Creato il 05 maggio 2013 da Rosebudgiornalismo @RosebudGiornali

«Canterò le mie canzoni per la strada
ed affronterò la vita a muso duro
un guerriero senza patria e senza spada
con un piede nel passato
e lo sguardo dritto e aperto nel futuro. »

(da A muso duro di Pierangelo Bertoli)

Pierangelo_Bertoli
di Rina Brundu. Straordinaria performance, ieri sera, ad Amici di Maria De Filippi del giovane pianista e direttore d’orchestra Giovanni Allevi. Alla maniera di Matteo Renzi prima e di Aldo Cazzullo poi, si è infatti esibito in una curiosa prolusione al programma; una introduzione tesa a presentare la sua storia di enfant prodige della musica classica contemporanea, come forse direbbe lui, e i suoi privati patemi per farsi accettare come tale dalla critica cattiva e dalla cattiva critica. A dirla tutta, più che di prolusione si è trattato di una vera e propria interpretazione, una parte recitata, insomma; meglio ancora, per citare Oscar Wilde, Allevi ha imitato le ragioni dell’artista più di quanto l’arte (la sua?) non imiti la vita. Occorre dargli atto però che la prova di ieri è riuscita: sdoganato Oscar Wilde nel salotto nazional-popolare italico per eccellenza, la prossima performance che attendiamo tutti con una certa curiosità sarà una sorta di metamorfosi kafkiana live e post-consigli per gli acquisti. Il processo non sarà possibile invece, per ovvie ragioni.
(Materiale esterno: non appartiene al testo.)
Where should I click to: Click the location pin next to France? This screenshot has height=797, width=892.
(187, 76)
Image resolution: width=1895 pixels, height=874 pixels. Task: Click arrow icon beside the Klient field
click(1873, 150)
Ma l’intellectual commitment della serata non è finito lì. Bisogna scriverlo, vedere Antonello Venditti e Patty Pravo entrare in uno studio televisivo fa sempre un certo effetto. La differenza tra Antonello e Giovanni è che il primo il suo intellectual commitment pare ce l’abbia scritto a fuoco sulla pelle. Antonello è anti-wildiano, non ha necessità di imitare né l’arte né le grandi ragioni dell’artista perché l’arte è lui. La fa lui. Una caratteristica questa di tutti i grandi cantautori italiani, quelli che hanno segnato un’epoca e portato tra le rime delle loro poesie, che sono la nostra grande letteratura degli ultimi 50 anni, le importanti questioni sociali e intellettuali della loro epoca. Sotto questo punto di vista, tra i tanti, fanno ancora venire la pelle d’oca i versi del grandissimo Pierangelo Bertoli nella sua A muso duro (1979) “Canterò le mie canzoni per la strada ed affronterò la vita a muso duro, un guerriero senza patria e senza spada, con un piede nel passato e lo sguardo dritto e aperto nel futuro”.
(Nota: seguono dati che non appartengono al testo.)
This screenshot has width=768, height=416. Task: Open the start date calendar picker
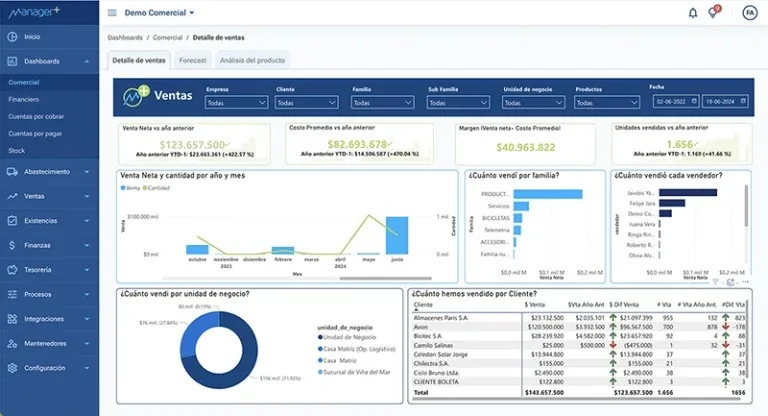[694, 101]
Un manifesto d’intenti praticamente. Per una intera generazione. E dunque kerouachiano nella sua essenza. Un manifesto anche sorprendente per certi versi, dato che noi italici non siamo una nazione di eroi votati alla ribellione sciale o all’emancipazione intellettuale. Ma se la generazione dei Venditti e dei Bertoli quel sogno, legittimo, come sono legittime tutte le pulsioni-positive dei giovani, lo hanno in qualche maniera vissuto, le generazioni digitali non lo hanno mai neppure carezzato. Colpiva dunque, sempre ieri sera, in un consesso artistico pur imbottito di grande talento, l’impressionante social and intellectual divide che si indovinava tra i “ragazzi di Amici” e quei loro ospiti, quei loro padri nobili; un gap che, in automatico, li segregava in universi paralleli; un gap importante, un gap che alla maniera di un digital-divide sui generis, una-tantum – nell’epoca della politica-addomesticata alla necessità contingente, del politically-correct a tutti-i-costi, della disperazione socio-elettronica – invita, paradossalmente, a tenere lo sguardo dritto e aperto sul passato. Per imparare. Perché sembrerebbe ce ne sia bisogno: ora più che mai!

Featured image, Pierangelo Bertoli, fonte Wikipedia.